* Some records
-=-=-
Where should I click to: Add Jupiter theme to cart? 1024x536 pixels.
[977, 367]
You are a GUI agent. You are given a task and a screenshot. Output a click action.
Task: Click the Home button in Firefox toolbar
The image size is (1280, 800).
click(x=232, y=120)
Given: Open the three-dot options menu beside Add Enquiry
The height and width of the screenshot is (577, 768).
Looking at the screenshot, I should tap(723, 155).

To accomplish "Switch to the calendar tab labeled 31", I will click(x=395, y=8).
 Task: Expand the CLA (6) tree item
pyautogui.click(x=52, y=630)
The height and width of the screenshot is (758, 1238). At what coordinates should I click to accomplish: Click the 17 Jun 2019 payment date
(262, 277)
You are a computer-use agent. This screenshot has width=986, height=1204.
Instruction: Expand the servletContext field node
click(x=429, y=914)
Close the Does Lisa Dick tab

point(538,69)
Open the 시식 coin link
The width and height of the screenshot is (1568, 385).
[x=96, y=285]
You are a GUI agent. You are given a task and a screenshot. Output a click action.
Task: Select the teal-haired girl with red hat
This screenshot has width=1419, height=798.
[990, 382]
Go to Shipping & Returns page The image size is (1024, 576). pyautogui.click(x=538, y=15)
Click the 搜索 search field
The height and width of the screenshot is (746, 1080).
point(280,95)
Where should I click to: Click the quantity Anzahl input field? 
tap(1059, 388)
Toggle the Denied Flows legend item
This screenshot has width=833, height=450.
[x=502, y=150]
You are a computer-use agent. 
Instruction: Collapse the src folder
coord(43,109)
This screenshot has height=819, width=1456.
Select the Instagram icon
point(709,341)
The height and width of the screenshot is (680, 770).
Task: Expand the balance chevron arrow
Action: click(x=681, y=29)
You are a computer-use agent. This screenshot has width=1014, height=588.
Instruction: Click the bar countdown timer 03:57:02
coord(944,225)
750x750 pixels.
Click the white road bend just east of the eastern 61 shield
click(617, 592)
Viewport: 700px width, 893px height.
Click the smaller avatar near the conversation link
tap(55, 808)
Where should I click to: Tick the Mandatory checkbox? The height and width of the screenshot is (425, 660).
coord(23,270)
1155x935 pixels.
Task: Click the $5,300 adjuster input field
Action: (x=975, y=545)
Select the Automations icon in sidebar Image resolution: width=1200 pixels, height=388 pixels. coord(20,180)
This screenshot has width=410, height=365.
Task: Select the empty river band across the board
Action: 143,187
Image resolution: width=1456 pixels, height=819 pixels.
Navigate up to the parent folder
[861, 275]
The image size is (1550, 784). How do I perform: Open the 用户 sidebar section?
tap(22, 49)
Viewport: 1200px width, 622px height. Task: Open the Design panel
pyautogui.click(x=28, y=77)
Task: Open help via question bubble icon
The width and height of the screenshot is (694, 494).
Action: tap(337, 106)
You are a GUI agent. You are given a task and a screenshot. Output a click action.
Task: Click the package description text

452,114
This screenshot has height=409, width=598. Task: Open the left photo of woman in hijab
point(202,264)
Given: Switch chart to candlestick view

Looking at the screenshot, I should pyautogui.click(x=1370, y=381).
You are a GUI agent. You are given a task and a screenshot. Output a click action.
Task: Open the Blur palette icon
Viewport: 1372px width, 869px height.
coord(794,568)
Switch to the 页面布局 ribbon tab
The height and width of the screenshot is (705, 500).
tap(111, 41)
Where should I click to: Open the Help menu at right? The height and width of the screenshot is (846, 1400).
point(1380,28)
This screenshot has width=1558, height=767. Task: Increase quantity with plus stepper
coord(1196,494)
-=-=-
Could you write out the data above again, replacing "Instruction" with "Goal" and leaving everything else unchanged?

Where should I click to: Add Jupiter theme to cart? 1024x536 pixels.
[977, 367]
You are a GUI agent. You are given a task and a screenshot. Output a click action.
Task: Click the Home button in Firefox toolbar
The image size is (1280, 800).
click(x=232, y=120)
Given: Open the three-dot options menu beside Add Enquiry
The height and width of the screenshot is (577, 768).
Looking at the screenshot, I should tap(723, 155).

To accomplish "Switch to the calendar tab labeled 31", I will click(x=395, y=8).
 Task: Expand the CLA (6) tree item
pyautogui.click(x=52, y=630)
The height and width of the screenshot is (758, 1238). At what coordinates should I click to accomplish: Click the 17 Jun 2019 payment date
(262, 277)
You are a computer-use agent. This screenshot has width=986, height=1204.
Goal: Expand the servletContext field node
click(x=429, y=914)
Close the Does Lisa Dick tab

point(538,69)
Open the 시식 coin link
The width and height of the screenshot is (1568, 385).
[x=96, y=285]
You are a GUI agent. You are given a task and a screenshot. Output a click action.
Task: Select the teal-haired girl with red hat
This screenshot has width=1419, height=798.
[990, 382]
Go to Shipping & Returns page The image size is (1024, 576). pyautogui.click(x=538, y=15)
Click the 搜索 search field
The height and width of the screenshot is (746, 1080).
point(280,95)
Where should I click to: Click the quantity Anzahl input field? 
tap(1059, 388)
Toggle the Denied Flows legend item
This screenshot has width=833, height=450.
[x=502, y=150]
You are a computer-use agent. 
Goal: Collapse the src folder
coord(43,109)
This screenshot has height=819, width=1456.
Select the Instagram icon
point(709,341)
The height and width of the screenshot is (680, 770).
Task: Expand the balance chevron arrow
Action: click(x=681, y=29)
You are a computer-use agent. This screenshot has width=1014, height=588.
Goal: Click the bar countdown timer 03:57:02
coord(944,225)
750x750 pixels.
Click the white road bend just east of the eastern 61 shield
click(617, 592)
Viewport: 700px width, 893px height.
Click the smaller avatar near the conversation link
tap(55, 808)
Where should I click to: Tick the Mandatory checkbox? The height and width of the screenshot is (425, 660).
coord(23,270)
1155x935 pixels.
Task: Click the $5,300 adjuster input field
Action: (x=975, y=545)
Select the Automations icon in sidebar Image resolution: width=1200 pixels, height=388 pixels. coord(20,180)
This screenshot has width=410, height=365.
Task: Select the empty river band across the board
Action: 143,187
Image resolution: width=1456 pixels, height=819 pixels.
Navigate up to the parent folder
[861, 275]
The image size is (1550, 784). How do I perform: Open the 用户 sidebar section?
tap(22, 49)
Viewport: 1200px width, 622px height. Task: Open the Design panel
pyautogui.click(x=28, y=77)
Task: Open help via question bubble icon
The width and height of the screenshot is (694, 494).
Action: tap(337, 106)
You are a GUI agent. You are given a task and a screenshot. Output a click action.
Task: Click the package description text

452,114
This screenshot has height=409, width=598. Task: Open the left photo of woman in hijab
point(202,264)
Given: Switch chart to candlestick view

Looking at the screenshot, I should pyautogui.click(x=1370, y=381).
You are a GUI agent. You are given a task and a screenshot. Output a click action.
Task: Open the Blur palette icon
Viewport: 1372px width, 869px height.
coord(794,568)
Switch to the 页面布局 ribbon tab
The height and width of the screenshot is (705, 500).
tap(111, 41)
Where should I click to: Open the Help menu at right? The height and width of the screenshot is (846, 1400).
point(1380,28)
This screenshot has width=1558, height=767. Task: Increase quantity with plus stepper
coord(1196,494)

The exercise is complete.